> Task directions
Below are records to be repeated exactly. Leave their pictures behind.

#####

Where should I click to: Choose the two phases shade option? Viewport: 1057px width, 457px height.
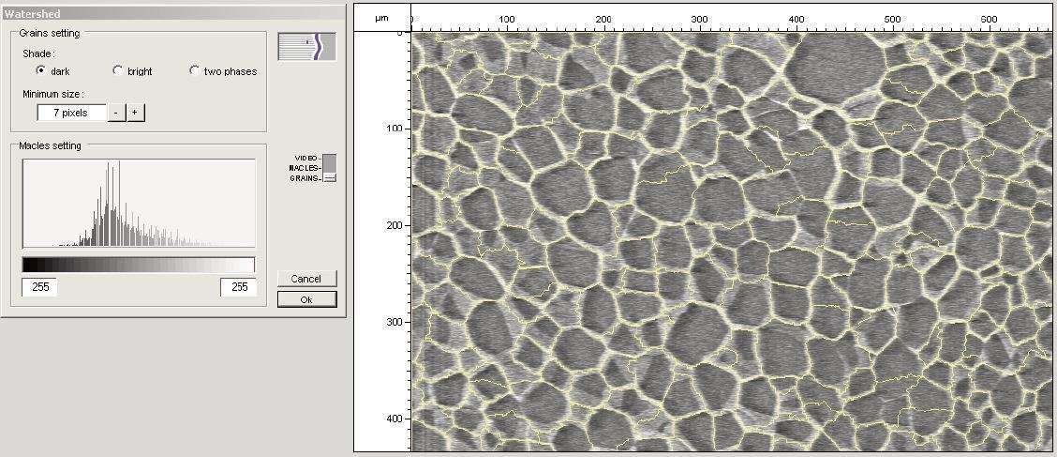pyautogui.click(x=195, y=70)
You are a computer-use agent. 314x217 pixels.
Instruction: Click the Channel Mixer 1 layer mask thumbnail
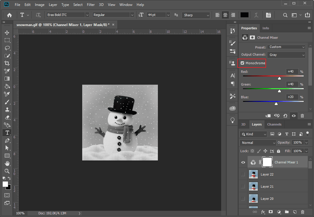(267, 162)
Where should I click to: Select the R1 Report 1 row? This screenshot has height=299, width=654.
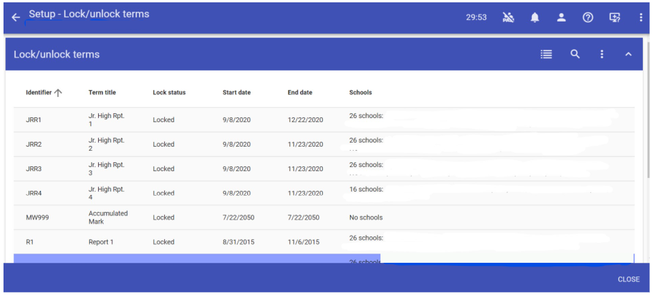pyautogui.click(x=175, y=242)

#####

> Response box
Where should I click to: Choose the two phases shade option? Viewport: 1057px width, 457px height.
pyautogui.click(x=195, y=70)
You are a computer-use agent. 314x217 pixels.
Instruction: Click the Channel Mixer 1 layer mask thumbnail
(267, 162)
Where should I click to: Select the R1 Report 1 row? This screenshot has height=299, width=654.
pyautogui.click(x=175, y=242)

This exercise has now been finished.